+++ Data listing
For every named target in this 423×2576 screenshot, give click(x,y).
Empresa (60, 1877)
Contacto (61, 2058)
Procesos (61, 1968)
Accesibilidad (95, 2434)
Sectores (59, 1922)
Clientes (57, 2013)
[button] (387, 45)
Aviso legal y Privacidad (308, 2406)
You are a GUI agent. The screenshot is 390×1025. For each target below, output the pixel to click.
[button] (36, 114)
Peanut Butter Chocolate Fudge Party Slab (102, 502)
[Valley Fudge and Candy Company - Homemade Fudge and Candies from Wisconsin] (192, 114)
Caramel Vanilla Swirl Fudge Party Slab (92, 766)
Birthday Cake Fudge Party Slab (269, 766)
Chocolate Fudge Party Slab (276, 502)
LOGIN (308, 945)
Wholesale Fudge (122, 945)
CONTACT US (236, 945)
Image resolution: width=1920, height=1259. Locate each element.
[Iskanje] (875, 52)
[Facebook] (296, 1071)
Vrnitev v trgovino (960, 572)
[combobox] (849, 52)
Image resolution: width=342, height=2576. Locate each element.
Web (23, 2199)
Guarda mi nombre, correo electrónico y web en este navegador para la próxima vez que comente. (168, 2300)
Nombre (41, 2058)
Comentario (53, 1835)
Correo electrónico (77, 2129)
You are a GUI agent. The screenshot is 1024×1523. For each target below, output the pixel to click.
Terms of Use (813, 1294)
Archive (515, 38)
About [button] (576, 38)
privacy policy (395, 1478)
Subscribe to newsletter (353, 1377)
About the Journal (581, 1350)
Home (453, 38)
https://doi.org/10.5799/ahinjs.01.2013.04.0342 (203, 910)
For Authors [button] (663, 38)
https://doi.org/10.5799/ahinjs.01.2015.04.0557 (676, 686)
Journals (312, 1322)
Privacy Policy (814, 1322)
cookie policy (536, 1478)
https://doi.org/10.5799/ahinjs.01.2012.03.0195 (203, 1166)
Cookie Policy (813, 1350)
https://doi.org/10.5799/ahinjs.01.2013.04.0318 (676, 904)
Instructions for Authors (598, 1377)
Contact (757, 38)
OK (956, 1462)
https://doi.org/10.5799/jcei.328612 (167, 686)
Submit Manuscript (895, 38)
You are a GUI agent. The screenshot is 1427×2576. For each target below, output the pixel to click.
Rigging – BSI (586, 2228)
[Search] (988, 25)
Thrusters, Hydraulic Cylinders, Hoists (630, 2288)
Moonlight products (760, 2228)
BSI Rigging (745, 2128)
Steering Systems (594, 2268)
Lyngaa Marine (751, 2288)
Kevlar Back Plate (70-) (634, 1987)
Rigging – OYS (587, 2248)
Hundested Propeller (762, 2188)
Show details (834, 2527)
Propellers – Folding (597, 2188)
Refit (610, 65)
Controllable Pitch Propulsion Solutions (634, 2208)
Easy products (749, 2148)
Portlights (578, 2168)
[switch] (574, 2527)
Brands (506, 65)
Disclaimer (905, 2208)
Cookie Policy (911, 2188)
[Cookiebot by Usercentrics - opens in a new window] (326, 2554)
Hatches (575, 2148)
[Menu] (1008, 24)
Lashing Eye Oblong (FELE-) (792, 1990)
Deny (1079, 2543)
++++++
* **Assigned task**
From the line containing "Brands (506, 65)" through the last line of the entries above, print every line exactly, including both ends, and nothing else.

* **Result of this task**
Brands (506, 65)
Disclaimer (905, 2208)
Cookie Policy (911, 2188)
[Cookiebot by Usercentrics - opens in a new window] (326, 2554)
Hatches (575, 2148)
[Menu] (1008, 24)
Lashing Eye Oblong (FELE-) (792, 1990)
Deny (1079, 2543)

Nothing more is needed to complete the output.